## Trecho:
==============================

RIO DE JANEIRO – Para quem não sabe direito o que houve –os mais jovens, principalmente– ou para quem ainda tem dúvidas quanto aos métodos dos militares durante os anos em que estiveram ilegitimamente no poder, esta semana chega às livrarias uma ótima chance de se conhecer alguns dos pilares que deram sustentação ao regime militar.
O livro "Os Anos de Chumbo – A Memória Militar Sobre a Repressão" (Editora Relume-Dumará) traz um dos mais crus, cínicos e chocantes depoimentos sobre a tortura que grassou no país nos anos negros do regime (1967 a 1974).
O que torna tal depoimento ímpar é o fato de ele partir de um dos protagonistas da tortura. Não um ex-preso violentado, mas um convicto comandante de torturadores.
Trata-se do general Adyr Fiúza de Castro, hoje na reserva e que foi chefe do Serviço de Informação do Exército e do famigerado Codi –Centro de Operações de Defesa Interna–, um centro de combate-a-qualquer-custo aos adversários do regime.
Seu depoimento aos pesquisadores Maria Celina D'Áraújo, Gláucio Dillon Soares e Celso Castro, autores do livro, é impressionante. Vale a pena reproduzir alguns trechos:
"Quando não se tem tempo, ou se desiste do interrogatório ou se aplicam métodos violentos."

==============================

## Amostra de dados:
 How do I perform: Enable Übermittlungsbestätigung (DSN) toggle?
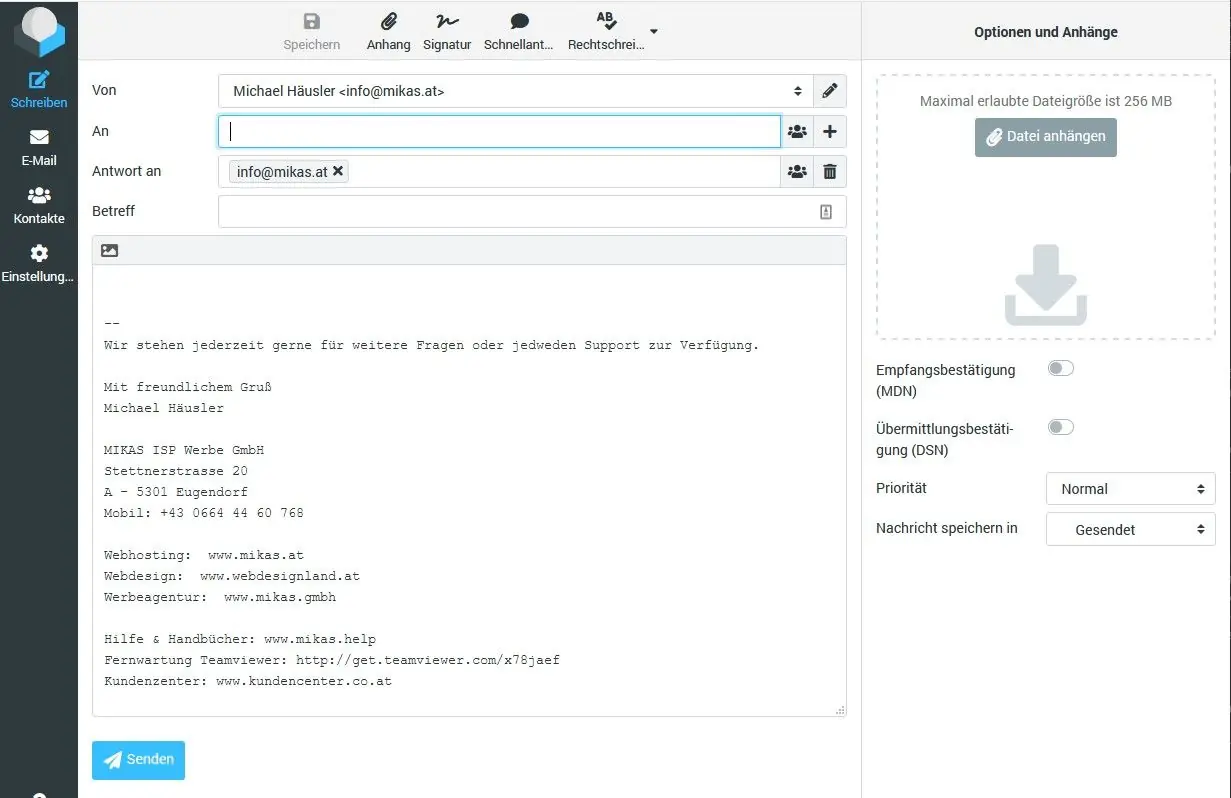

==============================

## Objetivos:
(1) De acordo com o trecho sobre o livro "Os Anos de Chumbo", qual editora publica a obra?
(2) Copie fielmente a passagem do trecho sobre o livro "Os Anos de Chumbo" que começa em "RIO DE JANEIRO" e vai até "ao regime militar.".
(3) Dê prosseguimento ao trecho sobre o livro "Os Anos de Chumbo" a partir da última frase apresentada.
A consulta à listagem é dispensável.

## Respostas:
(1) A Editora Relume-Dumará.

(2)
RIO DE JANEIRO – Para quem não sabe direito o que houve –os mais jovens, principalmente– ou para quem ainda tem dúvidas quanto aos métodos dos militares durante os anos em que estiveram ilegitimamente no poder, esta semana chega às livrarias uma ótima chance de se conhecer alguns dos pilares que deram sustentação ao regime militar.

(3)
"Há um método de interrogatório em que você põe um eletrodo nos dedos, em qualquer lugar –os mais sádicos põem no bico dos seios ou nos testículos– e roda um dínamo. E quanto mais rápido você girar aquele dínamo, maior a voltagem que dá."
"Nunca fiz tortura (...). Mas não sou contra. Guerra é suja."
"Para as moças (presas) era dado imediatamente um modess, porque a primeira coisa que acontece com a mulher quando ela é submetida a essa angústia é ficar menstruada. E fica escorrendo sangue pela perna abaixo, uma coisa muito desagradável."
"No caso de um sequestro nós temos que considerar o elemento sequestrado como morto. Evidentemente não sendo uma pessoa da minha família."
Aí está apenas uma amostra de quem dirigiu este país durante 21 anos. Evidentemente que nem todos os militares da época pensavam desta maneira. Mas no seu tempo Adyr Fiúza tinha poder, mandava muito. Ainda bem que está no passado. Passado triste, duro de se recordar.